Image compression#

This is the list of the pre-trained models for end-to-end image compression available in CompressAI.

Currently, only models optimized w.r.t to the mean square error (mse) computed on the RGB channels are available. We expect to release models fine-tuned with other metrics in the future.

Pass pretrained=True to construct a model with pretrained weights.

Instancing a pre-trained model will download its weights to a cache directory. See the official PyTorch documentation for details on the mechanics of loading models from url in PyTorch.

The current pre-trained models expect input batches of RGB image tensors of shape (N, 3, H, W). H and W are expected to be at least 64. The images data have to be in the [0, 1] range. The images should not be normalized. Based on the number of strided convolutions and deconvolutions of the model you are using, you might have to pad the input tensors H and W dimensions to be a power of 2.

Models may have different behaviors for their training or evaluation modes. For example, the quantization operations may be performed differently. You can use model.train() or model.eval() to switch between modes. See the PyTorch documentation for more information on train and eval.

Training#

Unless specified otherwise, networks were trained for 4-5M steps on 256x256 image patches randomly extracted and cropped from the Vimeo90K dataset [xue2019video].

Models were trained with a batch size of 16 or 32, and an initial learning rate of 1e-4 for approximately 1-2M steps. The learning rate of the main optimizer is then divided by 2 when the evaluation loss reaches a plateau (we use a patience of 20 epochs). This can be implemented by using PyTorch ReduceLROnPlateau learning rate scheduler.

Training usually take between one or two weeks to reach state-of-the-art performances, depending on the model, the number of channels and the GPU architecture used.

The following loss functions and lambda values were used for training:

Metric

Loss function

MSE

\(\mathcal{L} = \lambda * 255^{2} * \mathcal{D} + \mathcal{R}\)

MS-SSIM

\(\mathcal{L} = \lambda * (1 - \mathcal{D}) + \mathcal{R}\)
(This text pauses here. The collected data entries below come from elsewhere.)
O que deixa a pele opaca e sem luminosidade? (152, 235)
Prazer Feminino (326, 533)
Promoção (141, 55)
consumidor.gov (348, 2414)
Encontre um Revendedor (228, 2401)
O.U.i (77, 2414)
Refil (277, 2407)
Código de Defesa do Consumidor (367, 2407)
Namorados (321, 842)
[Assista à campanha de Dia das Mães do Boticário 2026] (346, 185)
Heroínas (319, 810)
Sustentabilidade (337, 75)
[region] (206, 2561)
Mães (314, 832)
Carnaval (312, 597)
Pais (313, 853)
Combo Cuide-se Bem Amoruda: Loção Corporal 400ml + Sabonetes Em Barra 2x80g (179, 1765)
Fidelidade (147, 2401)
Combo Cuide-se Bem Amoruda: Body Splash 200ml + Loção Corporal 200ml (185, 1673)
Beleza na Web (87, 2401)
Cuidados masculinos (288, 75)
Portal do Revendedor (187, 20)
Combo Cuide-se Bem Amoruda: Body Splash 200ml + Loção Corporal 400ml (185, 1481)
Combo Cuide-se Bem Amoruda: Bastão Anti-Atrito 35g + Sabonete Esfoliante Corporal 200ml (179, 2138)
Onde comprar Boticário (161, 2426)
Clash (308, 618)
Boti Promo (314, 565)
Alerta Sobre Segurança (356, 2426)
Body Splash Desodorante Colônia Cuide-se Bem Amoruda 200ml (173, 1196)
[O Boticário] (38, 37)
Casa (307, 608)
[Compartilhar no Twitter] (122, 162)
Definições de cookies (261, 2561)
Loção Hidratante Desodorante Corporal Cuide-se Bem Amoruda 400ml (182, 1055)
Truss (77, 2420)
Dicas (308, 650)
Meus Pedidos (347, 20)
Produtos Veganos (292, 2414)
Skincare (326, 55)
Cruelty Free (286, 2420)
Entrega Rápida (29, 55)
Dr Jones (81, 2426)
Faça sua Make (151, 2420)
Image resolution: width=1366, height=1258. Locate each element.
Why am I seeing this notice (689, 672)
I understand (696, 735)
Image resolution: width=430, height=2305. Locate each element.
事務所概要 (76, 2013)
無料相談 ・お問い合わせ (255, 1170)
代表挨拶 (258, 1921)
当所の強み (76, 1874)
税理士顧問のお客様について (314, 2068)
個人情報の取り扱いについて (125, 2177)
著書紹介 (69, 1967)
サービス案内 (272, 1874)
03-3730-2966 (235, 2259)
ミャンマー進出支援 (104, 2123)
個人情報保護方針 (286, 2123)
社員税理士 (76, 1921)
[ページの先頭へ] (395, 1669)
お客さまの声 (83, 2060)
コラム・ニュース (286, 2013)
with \(\mathcal{D}\) and \(\mathcal{R}\) respectively the mean distortion and the mean estimated bit-rate.

Quality

1

2

3

4

5

6

7

8

MSE

0.0018

0.0035

0.0067

0.0130

0.0250

0.0483

0.0932

0.1800

MS-SSIM

2.40

4.58

8.73

16.64

31.73

60.50

115.37

220.00

Note

MS-SSIM optimized networks were fine-tuned from pre-trained MSE networks (with a learning rate of 1e-5 for both optimizers).

Note

The number of channels for the convolutionnal layers and the entropy bottleneck depends on the architecture and the quality parameter (~targeted bit-rate). For low bit-rates (<0.5 bpp), the literature usually recommends 192 channels for the entropy bottleneck, and 320 channels for higher bitrates. The detailed list of configurations can be found in compressai.zoo.image.cfgs.

Note

For the cheng2020_* architectures, we trained with the first 6 quality parameters.


Models#

Warning

All the models are currently implemented using floating point operations only. As such operations are not reproducible and encoding/decoding on different devices is not supported. See the following paper, “Integer Networks for Data Compression with Latent-Variable Models” by Ballé et al., for solutions to implement cross-platform encoding and decoding.

bmshj2018_factorized#

Original paper: [bmshj2018]

compressai.zoo.bmshj2018_factorized(quality, metric='mse', pretrained=False, progress=True, **kwargs)[source]#

Factorized Prior model from J. Balle, D. Minnen, S. Singh, S.J. Hwang, N. Johnston: “Variational Image Compression with a Scale Hyperprior”, Int Conf. on Learning Representations (ICLR), 2018.

Parameters:
  • quality (int) – Quality levels (1: lowest, highest: 8)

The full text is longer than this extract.